Este 15 y 21 de septiembre, el Banco de México conducirá dos nuevas subastas de financiamiento en dólares con cargo a la línea swap abierta con la Reserva Federal, informó la Comisión de Cambios.

Estas operaciones facilitarán liquidez en dólares al mercado y ayudarán a renovar los vencimientos de las celebradas en junio.

Los recursos a subastar entre instituciones financieras tendrán cargo a la línea swap abierta entre el Banco de México y la Reserva Federal de Estados Unidos, un mecanismo de apoyo entre los bancos centrales que no genera costo alguno para las reservas en dólares, ni compromete las finanzas públicas.

En un comunicado, la Comisión de Cambios, integrada por Banco de México y la Secretaría de Hacienda, precisó que la subasta de este martes 15 de septiembre será por 5,000 millones de dólares.

Mientras que, en la programada para el lunes 21 de septiembre ofrecerán créditos por 2,500 millones de dólares y ambas tendrán un plazo de vencimiento de 84 días.

El anuncio de la Comisión rompió con un lapso de 74 días de no intervención en el mercado cambiario a partir de subastas referenciadas en la línea swap.

En el comunicado, la Comisión de Cambios subrayó que “el anclaje del valor de la moneda nacional continuará procurándose principalmente mediante la preservación de fundamentos económicos sólidos”.

Subrayó que “la Comisión de Cambios continuará evaluando las condiciones de operación del mercado cambiario y en caso de ser necesario adoptará medidas adicionales”.

Seis convocatorias

Con las dos convocatorias anunciadas para septiembre, la Comisión de Cambios suma seis referencias en la línea swap con la Fed, desde el 30 de marzo.

En las cuatro previas, ejecutadas los días 30 de marzo, 2 de abril, 24 y 29 de junio, se asignaron 11,400 millones de dólares de 21,000 ofrecidos.

La menor demanda de dólares sobre los ofrecidos, fue explicada a fines de agosto por el subgobernador del Banco de México, Javier Guzmán Calafell, quien precisó que puede significar que los problemas de liquidez en dólares no son tan fuertes como para demandar la totalidad de las opciones.

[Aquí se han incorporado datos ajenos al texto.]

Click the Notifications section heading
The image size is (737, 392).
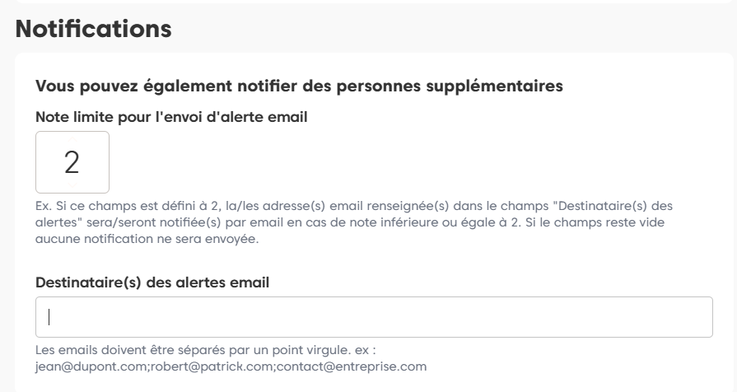click(x=94, y=29)
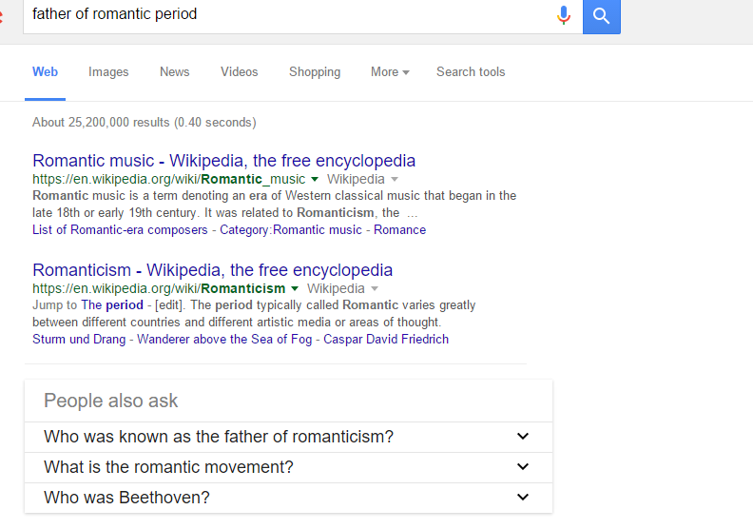The image size is (753, 529).
Task: Follow Caspar David Friedrich link
Action: click(x=386, y=340)
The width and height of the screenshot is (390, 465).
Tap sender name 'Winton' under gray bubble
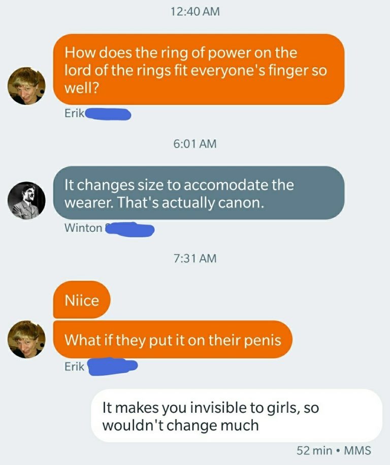click(x=83, y=228)
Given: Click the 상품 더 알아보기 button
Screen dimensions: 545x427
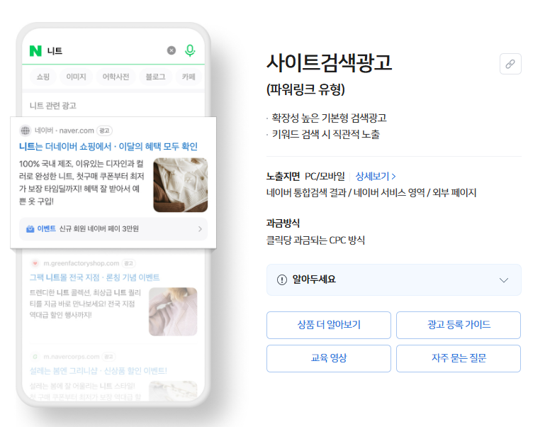Looking at the screenshot, I should (x=329, y=325).
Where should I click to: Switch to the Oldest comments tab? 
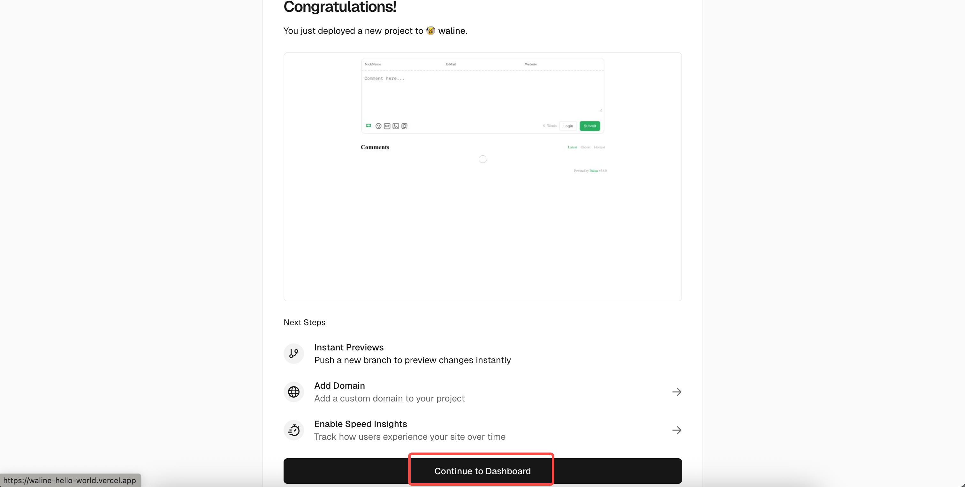point(585,147)
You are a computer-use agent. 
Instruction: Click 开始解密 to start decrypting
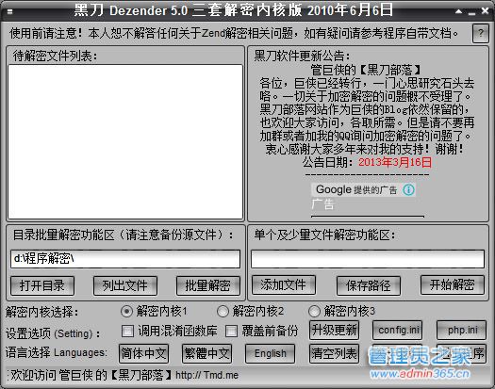(452, 284)
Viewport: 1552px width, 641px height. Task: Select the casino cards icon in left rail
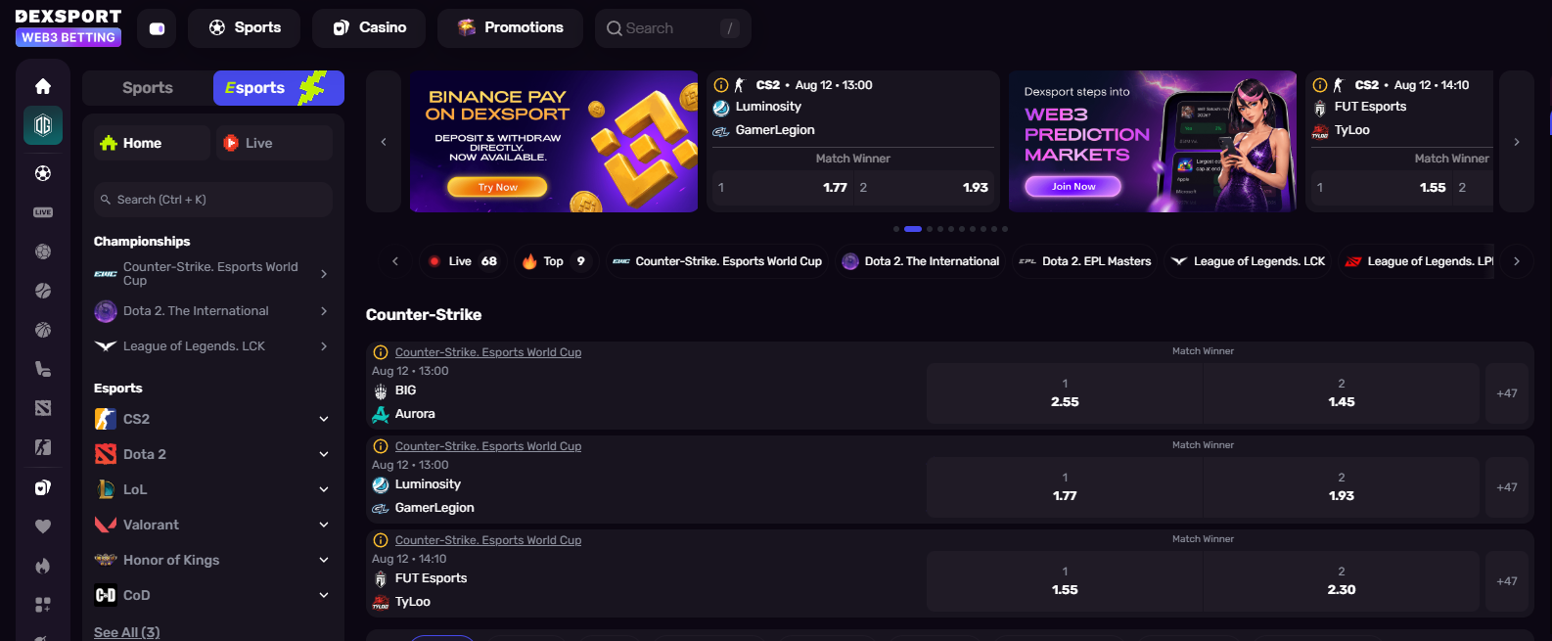[43, 487]
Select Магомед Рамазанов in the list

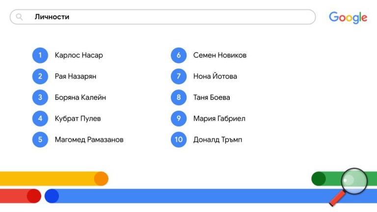pyautogui.click(x=89, y=140)
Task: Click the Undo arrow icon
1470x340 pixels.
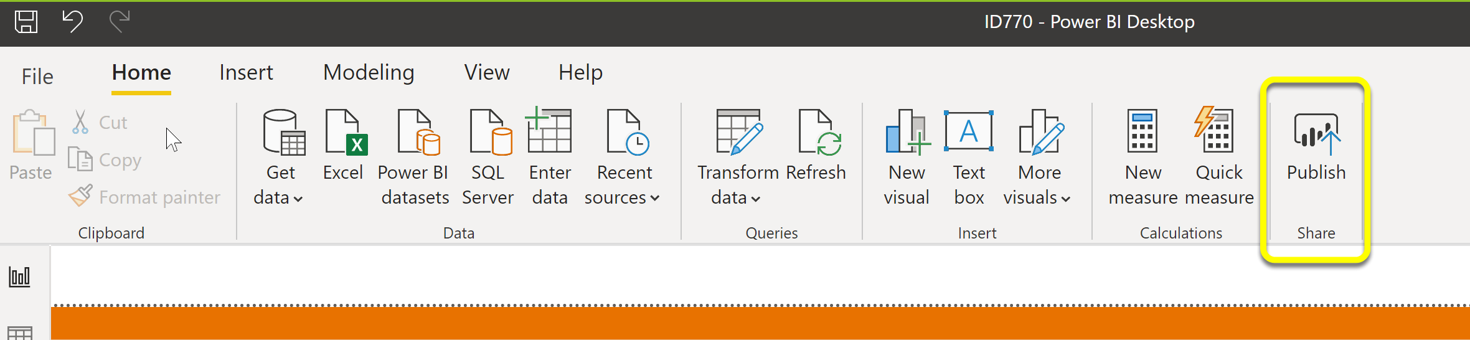Action: [72, 21]
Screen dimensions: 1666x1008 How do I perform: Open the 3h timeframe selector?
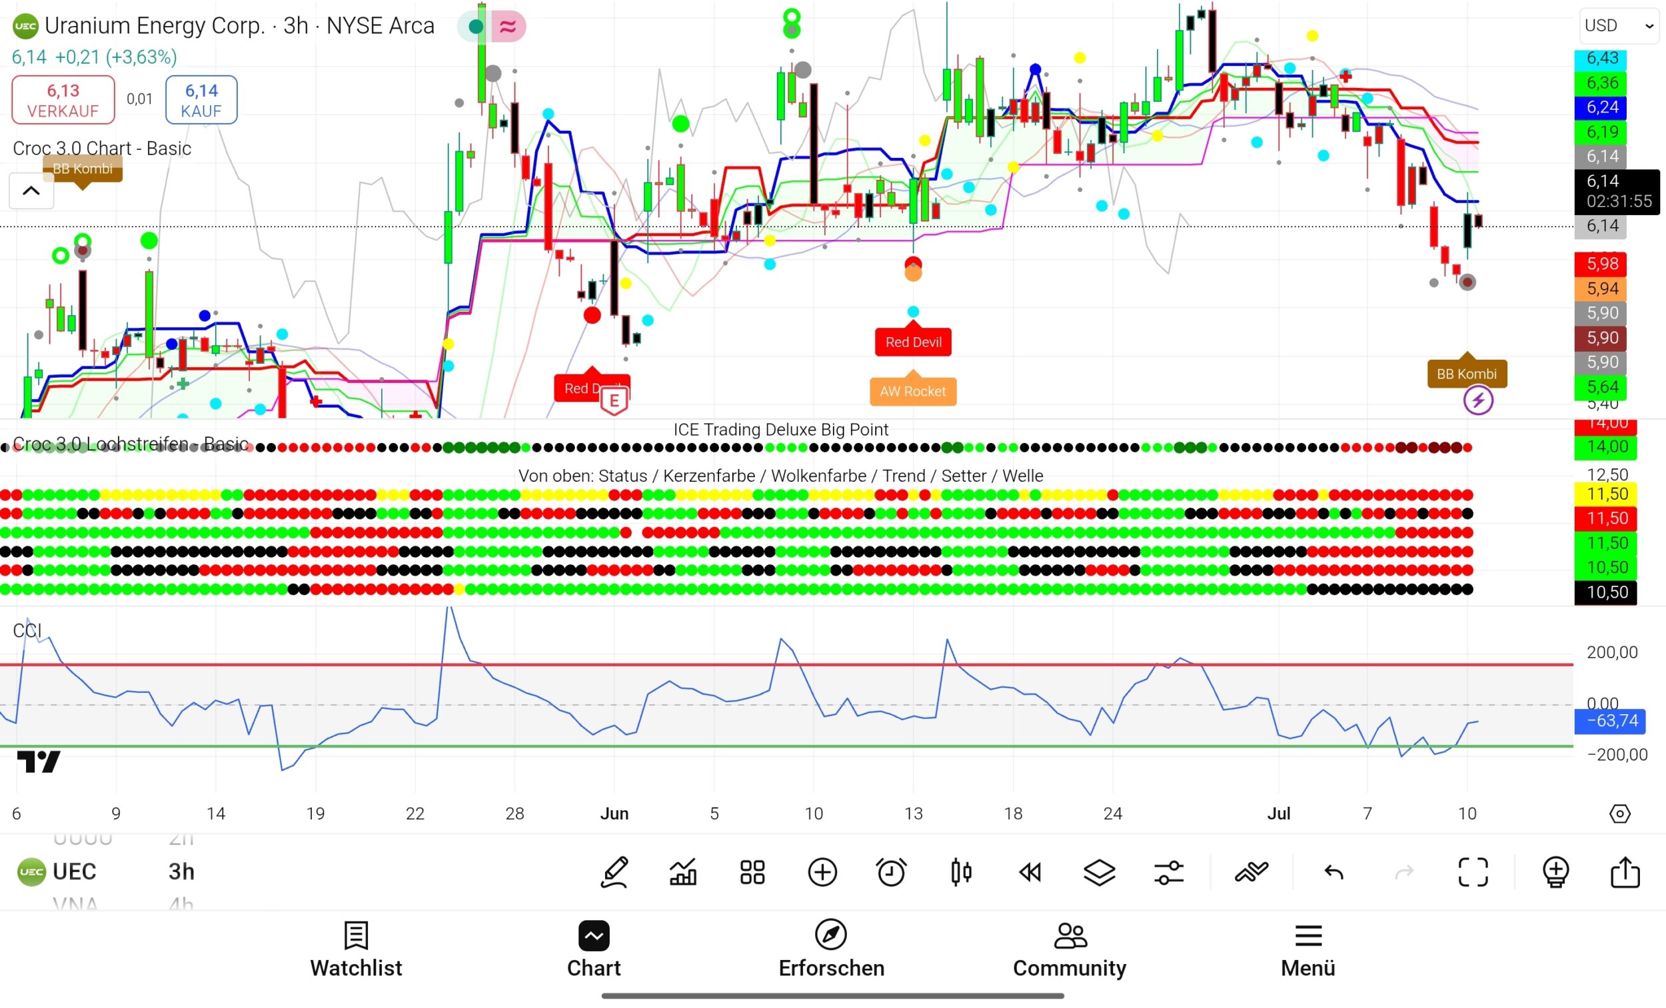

“Lo que hemos visto es que no han sido demandados por completo y esto nos indica que hay problemas de liquidez en dólares pero no tan fuertes como para demandar la totalidad de las opciones”, advirtió al participar en el Summit del Instituto de Finanzas Internacionales.

El objetivo de estas líneas swap entre bancos centrales es garantizar que todos los participantes del mercado (empresas, bancos y gobierno) puedan contar con los dólares, o euros, o yenes suficientes y necesarios en el momento que sea, para enfrentar sus obligaciones. Si la demanda fue inferior a la oferta, claramente indica que no hay fuertes problemas de liquidez en dólares, subrayó el banquero central.

Efecto estabilizador

El Banco de México explicó en su Informe Trimestral más reciente que la activación de las subastas de dólares tienen por objetivo promover un mercado ordenado de fondeo en dólares y evitar presiones adicionales en el mercado cambiario.

En un análisis del Banco Central Europeo (BCE), consignan que la línea swap abierta con la Fed “ha sido clave para evitar un problema de liquidez (...) Pues ayuda a reducir la brecha de liquidez en la que pueden caer los inversionistas institucionales al tener que enfrentar grandes desembolsos”.

En el documento, el BCE precisa que “es un error suponer que no se utiliza la línea porque su precio es poco atractivo (...) La señal de que estas líneas se encuentren disponibles genera en sí misma un efecto estabilizador”.

Ahí, explica que como resultado de las cuatro subastas previas donde se utilizó el mecanismo temporal para el intercambio de divisas, “el saldo neto vigente es de 4,900 millones de dólares”.

El precedente

La Reserva Federal de Estados Unidos extendió seis meses más la vigencia de la línea swap abierta con 14 bancos centrales, incluido Banco de México.

Se trata de la línea que garantiza un canje de divisas hasta por 60,000 millones de dólares, para el caso de México, abierta desde el 19 de marzo de este año y que tendrá vigencia hasta el 31 de marzo del año entrante.

El precedente anterior cuando se utilizó un mecanismo similar para estabilizar al mercado, ocurrió entre el 2007 y el 2010.

En ese momento estuvo vigente una línea swap también con la Fed por 30,000 millones de dólares.

Fue el 21 de abril del 2009, cuando la Comisión de Cambios determinó tomar 3,221 millones de dólares para subastar financiamiento entre instituciones de crédito.

En aquel momento también se utilizaron  para ordenar el funcionamiento del mercado cambiario. El monto fue liquidado en su totalidad en ocho meses, el 12 de enero del 2010.